▶ Record extracts:
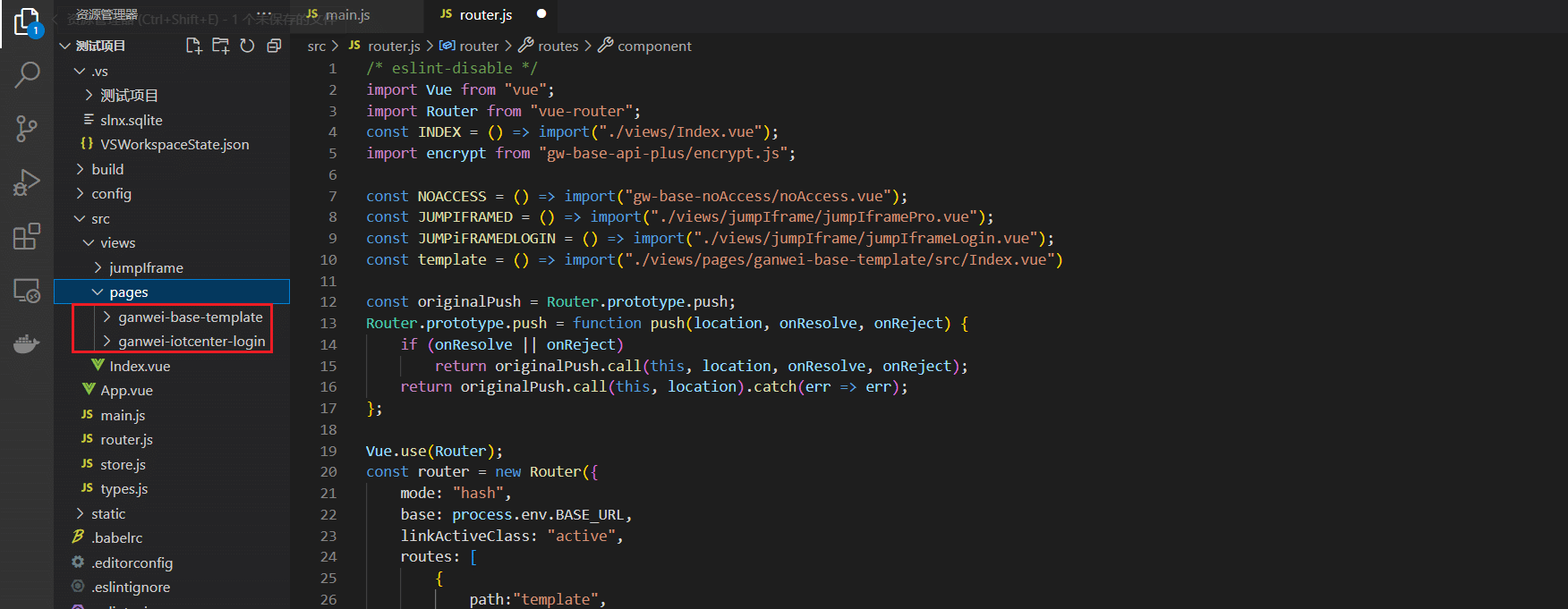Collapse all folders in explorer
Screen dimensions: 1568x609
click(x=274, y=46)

--

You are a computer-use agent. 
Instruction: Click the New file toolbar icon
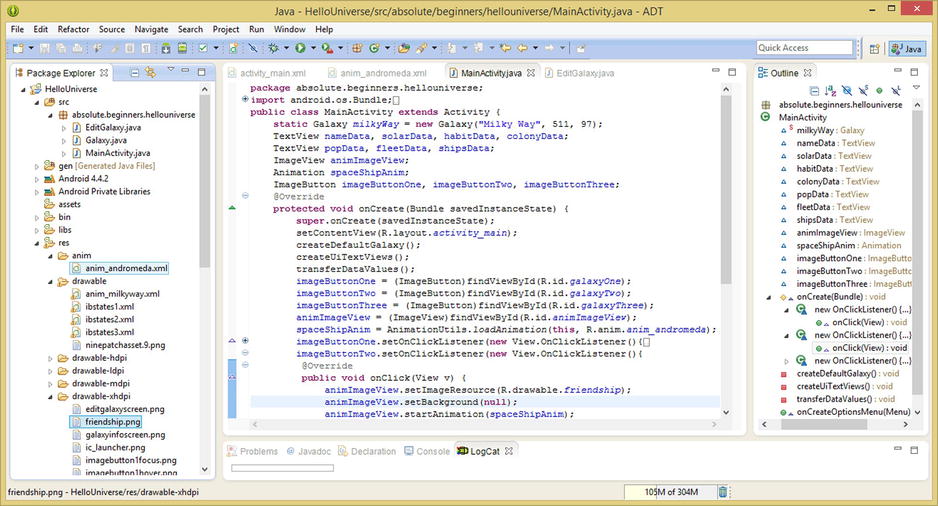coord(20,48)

==

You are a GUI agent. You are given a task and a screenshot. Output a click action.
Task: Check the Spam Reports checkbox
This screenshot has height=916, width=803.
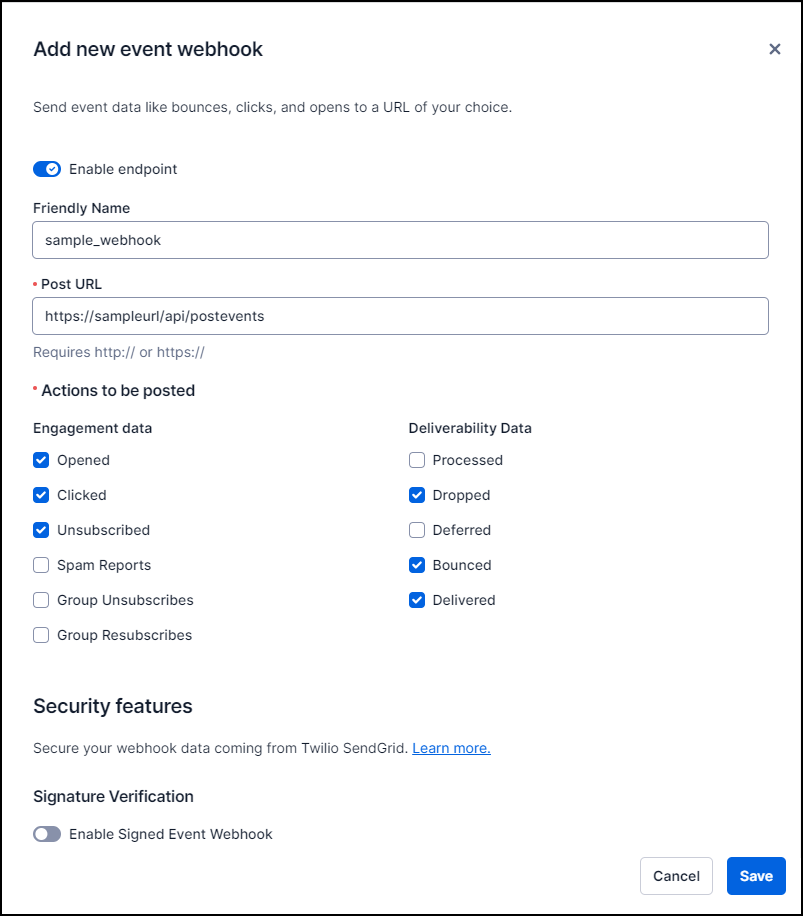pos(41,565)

▶ The exercise: Rename "toolbar icon" to "toolbar button" in the lines that begin at the line containing "You are a computer-use agent." and end after the line containing "coord(20,48)", leaving all else unchanged. Give back only those lines, and leave the pictures out.

▶ Task solution:
You are a computer-use agent. 
Instruction: Click the New file toolbar button
coord(20,48)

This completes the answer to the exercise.